Reproduce the entries below in full and without error.

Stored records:
☆ ☆ ☆ ☆ ☆
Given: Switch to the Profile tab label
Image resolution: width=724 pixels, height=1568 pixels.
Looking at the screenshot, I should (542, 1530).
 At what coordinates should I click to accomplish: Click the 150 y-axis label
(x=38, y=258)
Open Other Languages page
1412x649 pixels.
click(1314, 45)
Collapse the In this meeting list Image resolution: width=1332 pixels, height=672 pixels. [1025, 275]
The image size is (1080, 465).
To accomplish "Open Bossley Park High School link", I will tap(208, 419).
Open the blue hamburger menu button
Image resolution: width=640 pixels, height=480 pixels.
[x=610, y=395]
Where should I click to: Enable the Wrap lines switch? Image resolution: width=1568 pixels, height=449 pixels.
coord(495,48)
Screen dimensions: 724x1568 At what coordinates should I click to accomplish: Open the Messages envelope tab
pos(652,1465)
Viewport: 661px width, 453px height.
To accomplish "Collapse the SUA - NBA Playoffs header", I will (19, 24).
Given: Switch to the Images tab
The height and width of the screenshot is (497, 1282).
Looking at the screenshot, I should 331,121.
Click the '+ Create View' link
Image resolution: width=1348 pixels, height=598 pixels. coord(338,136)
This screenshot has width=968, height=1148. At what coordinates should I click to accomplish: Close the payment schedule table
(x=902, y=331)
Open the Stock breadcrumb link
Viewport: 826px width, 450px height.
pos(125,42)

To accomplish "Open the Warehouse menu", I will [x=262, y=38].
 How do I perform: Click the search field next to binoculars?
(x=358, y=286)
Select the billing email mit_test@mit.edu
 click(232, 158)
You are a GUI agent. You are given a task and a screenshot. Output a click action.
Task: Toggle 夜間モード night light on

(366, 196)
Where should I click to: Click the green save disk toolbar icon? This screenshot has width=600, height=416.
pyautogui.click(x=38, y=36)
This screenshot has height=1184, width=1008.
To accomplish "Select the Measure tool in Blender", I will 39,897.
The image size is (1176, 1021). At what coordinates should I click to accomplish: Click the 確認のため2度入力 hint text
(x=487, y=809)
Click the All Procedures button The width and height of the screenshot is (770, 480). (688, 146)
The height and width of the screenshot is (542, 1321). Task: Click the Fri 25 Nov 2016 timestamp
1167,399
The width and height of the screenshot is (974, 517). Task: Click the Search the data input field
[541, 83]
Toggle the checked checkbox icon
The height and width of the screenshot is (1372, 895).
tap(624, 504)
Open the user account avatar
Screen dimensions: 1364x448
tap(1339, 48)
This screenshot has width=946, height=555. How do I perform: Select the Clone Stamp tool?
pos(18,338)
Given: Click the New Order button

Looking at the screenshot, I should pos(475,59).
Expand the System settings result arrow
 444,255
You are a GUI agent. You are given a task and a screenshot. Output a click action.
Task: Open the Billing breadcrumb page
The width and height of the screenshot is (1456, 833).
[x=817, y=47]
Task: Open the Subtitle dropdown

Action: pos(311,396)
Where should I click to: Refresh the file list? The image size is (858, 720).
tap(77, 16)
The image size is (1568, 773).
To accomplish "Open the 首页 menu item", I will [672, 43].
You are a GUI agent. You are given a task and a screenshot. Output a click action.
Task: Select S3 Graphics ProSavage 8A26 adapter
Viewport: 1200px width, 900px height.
☆ ☆ ☆ ☆ ☆
== RESULT ==
Given: Switch to the Profile tab label
Image resolution: width=724 pixels, height=1568 pixels.
Looking at the screenshot, I should (542, 1530).
 At what coordinates should I click to accomplish: Click the 150 y-axis label
(x=38, y=258)
Open Other Languages page
1412x649 pixels.
click(1314, 45)
Collapse the In this meeting list Image resolution: width=1332 pixels, height=672 pixels. [1025, 275]
The image size is (1080, 465).
To accomplish "Open Bossley Park High School link", I will tap(208, 419).
Open the blue hamburger menu button
Image resolution: width=640 pixels, height=480 pixels.
[x=610, y=395]
Where should I click to: Enable the Wrap lines switch? Image resolution: width=1568 pixels, height=449 pixels.
coord(495,48)
Screen dimensions: 724x1568 At what coordinates should I click to accomplish: Open the Messages envelope tab
pos(652,1465)
Viewport: 661px width, 453px height.
To accomplish "Collapse the SUA - NBA Playoffs header", I will (19, 24).
Given: Switch to the Images tab
The height and width of the screenshot is (497, 1282).
Looking at the screenshot, I should 331,121.
Click the '+ Create View' link
Image resolution: width=1348 pixels, height=598 pixels. coord(338,136)
This screenshot has width=968, height=1148. At what coordinates should I click to accomplish: Close the payment schedule table
(x=902, y=331)
Open the Stock breadcrumb link
Viewport: 826px width, 450px height.
pos(125,42)

To accomplish "Open the Warehouse menu", I will [x=262, y=38].
 How do I perform: Click the search field next to binoculars?
(x=358, y=286)
Select the billing email mit_test@mit.edu
 click(232, 158)
You are a GUI agent. You are given a task and a screenshot. Output a click action.
Task: Toggle 夜間モード night light on

(366, 196)
Where should I click to: Click the green save disk toolbar icon? This screenshot has width=600, height=416.
pyautogui.click(x=38, y=36)
This screenshot has height=1184, width=1008.
To accomplish "Select the Measure tool in Blender", I will 39,897.
The image size is (1176, 1021). At what coordinates should I click to accomplish: Click the 確認のため2度入力 hint text
(x=487, y=809)
Click the All Procedures button The width and height of the screenshot is (770, 480). (688, 146)
The height and width of the screenshot is (542, 1321). Task: Click the Fri 25 Nov 2016 timestamp
1167,399
The width and height of the screenshot is (974, 517). Task: Click the Search the data input field
[541, 83]
Toggle the checked checkbox icon
The height and width of the screenshot is (1372, 895).
tap(624, 504)
Open the user account avatar
Screen dimensions: 1364x448
tap(1339, 48)
This screenshot has width=946, height=555. How do I perform: Select the Clone Stamp tool?
pos(18,338)
Given: Click the New Order button

Looking at the screenshot, I should pos(475,59).
Expand the System settings result arrow
 444,255
You are a GUI agent. You are given a task and a screenshot. Output a click action.
Task: Open the Billing breadcrumb page
The width and height of the screenshot is (1456, 833).
[x=817, y=47]
Task: Open the Subtitle dropdown

Action: pos(311,396)
Where should I click to: Refresh the file list? The image size is (858, 720).
tap(77, 16)
The image size is (1568, 773).
To accomplish "Open the 首页 menu item", I will [672, 43].
You are a GUI agent. You are given a task and a screenshot. Output a click action.
Task: Select S3 Graphics ProSavage 8A26 adapter
Viewport: 1200px width, 900px height.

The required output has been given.